Work order.
Return the listing beneath precisely, with every line intact.

Data for the task.
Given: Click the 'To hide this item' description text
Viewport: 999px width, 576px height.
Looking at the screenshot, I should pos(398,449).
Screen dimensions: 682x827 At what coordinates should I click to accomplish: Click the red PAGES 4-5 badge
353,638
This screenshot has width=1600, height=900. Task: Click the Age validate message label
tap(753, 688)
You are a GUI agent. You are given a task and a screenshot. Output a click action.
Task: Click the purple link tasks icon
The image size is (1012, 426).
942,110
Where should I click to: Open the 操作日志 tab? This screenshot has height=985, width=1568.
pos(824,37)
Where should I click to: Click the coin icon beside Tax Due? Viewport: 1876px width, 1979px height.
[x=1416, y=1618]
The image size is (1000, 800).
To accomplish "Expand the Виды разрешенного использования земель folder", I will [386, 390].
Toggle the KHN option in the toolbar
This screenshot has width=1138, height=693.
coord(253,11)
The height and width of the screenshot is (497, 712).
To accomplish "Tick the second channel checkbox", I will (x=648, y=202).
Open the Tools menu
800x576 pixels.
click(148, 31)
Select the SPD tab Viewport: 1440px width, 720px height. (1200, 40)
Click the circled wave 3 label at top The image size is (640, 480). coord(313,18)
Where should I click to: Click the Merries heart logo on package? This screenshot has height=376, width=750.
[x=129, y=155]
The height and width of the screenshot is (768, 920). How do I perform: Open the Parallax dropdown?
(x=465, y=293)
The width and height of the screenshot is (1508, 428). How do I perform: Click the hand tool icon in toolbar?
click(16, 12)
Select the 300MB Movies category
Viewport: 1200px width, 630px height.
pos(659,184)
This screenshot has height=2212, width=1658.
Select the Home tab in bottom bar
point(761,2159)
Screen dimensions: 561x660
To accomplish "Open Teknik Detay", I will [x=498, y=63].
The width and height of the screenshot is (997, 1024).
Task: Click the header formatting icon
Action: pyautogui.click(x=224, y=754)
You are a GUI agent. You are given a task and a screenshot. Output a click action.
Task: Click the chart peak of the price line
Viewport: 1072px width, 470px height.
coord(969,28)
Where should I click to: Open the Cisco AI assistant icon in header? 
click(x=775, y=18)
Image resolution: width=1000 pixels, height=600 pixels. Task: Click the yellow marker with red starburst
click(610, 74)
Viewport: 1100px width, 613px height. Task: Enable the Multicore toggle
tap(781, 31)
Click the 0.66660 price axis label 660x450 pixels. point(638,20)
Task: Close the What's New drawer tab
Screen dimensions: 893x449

Task output.
Given: Click the 'To hide this item' description text
Viewport: 999px width, 576px height.
Looking at the screenshot, I should pos(398,449).
Screen dimensions: 682x827 At what coordinates should I click to accomplish: Click the red PAGES 4-5 badge
353,638
This screenshot has width=1600, height=900. Task: Click the Age validate message label
tap(753, 688)
You are a GUI agent. You are given a task and a screenshot. Output a click action.
Task: Click the purple link tasks icon
The image size is (1012, 426).
942,110
Where should I click to: Open the 操作日志 tab? This screenshot has height=985, width=1568.
pos(824,37)
Where should I click to: Click the coin icon beside Tax Due? Viewport: 1876px width, 1979px height.
[x=1416, y=1618]
The image size is (1000, 800).
To accomplish "Expand the Виды разрешенного использования земель folder", I will [386, 390].
Toggle the KHN option in the toolbar
This screenshot has width=1138, height=693.
coord(253,11)
The height and width of the screenshot is (497, 712).
To accomplish "Tick the second channel checkbox", I will (x=648, y=202).
Open the Tools menu
800x576 pixels.
click(148, 31)
Select the SPD tab Viewport: 1440px width, 720px height. (1200, 40)
Click the circled wave 3 label at top The image size is (640, 480). coord(313,18)
Where should I click to: Click the Merries heart logo on package? This screenshot has height=376, width=750.
[x=129, y=155]
The height and width of the screenshot is (768, 920). How do I perform: Open the Parallax dropdown?
(x=465, y=293)
The width and height of the screenshot is (1508, 428). How do I perform: Click the hand tool icon in toolbar?
click(16, 12)
Select the 300MB Movies category
Viewport: 1200px width, 630px height.
pos(659,184)
This screenshot has height=2212, width=1658.
Select the Home tab in bottom bar
point(761,2159)
Screen dimensions: 561x660
To accomplish "Open Teknik Detay", I will [x=498, y=63].
The width and height of the screenshot is (997, 1024).
Task: Click the header formatting icon
Action: pyautogui.click(x=224, y=754)
You are a GUI agent. You are given a task and a screenshot. Output a click action.
Task: Click the chart peak of the price line
Viewport: 1072px width, 470px height.
coord(969,28)
Where should I click to: Open the Cisco AI assistant icon in header? 
click(x=775, y=18)
Image resolution: width=1000 pixels, height=600 pixels. Task: Click the yellow marker with red starburst
click(610, 74)
Viewport: 1100px width, 613px height. Task: Enable the Multicore toggle
tap(781, 31)
Click the 0.66660 price axis label 660x450 pixels. point(638,20)
Task: Close the What's New drawer tab
Screen dimensions: 893x449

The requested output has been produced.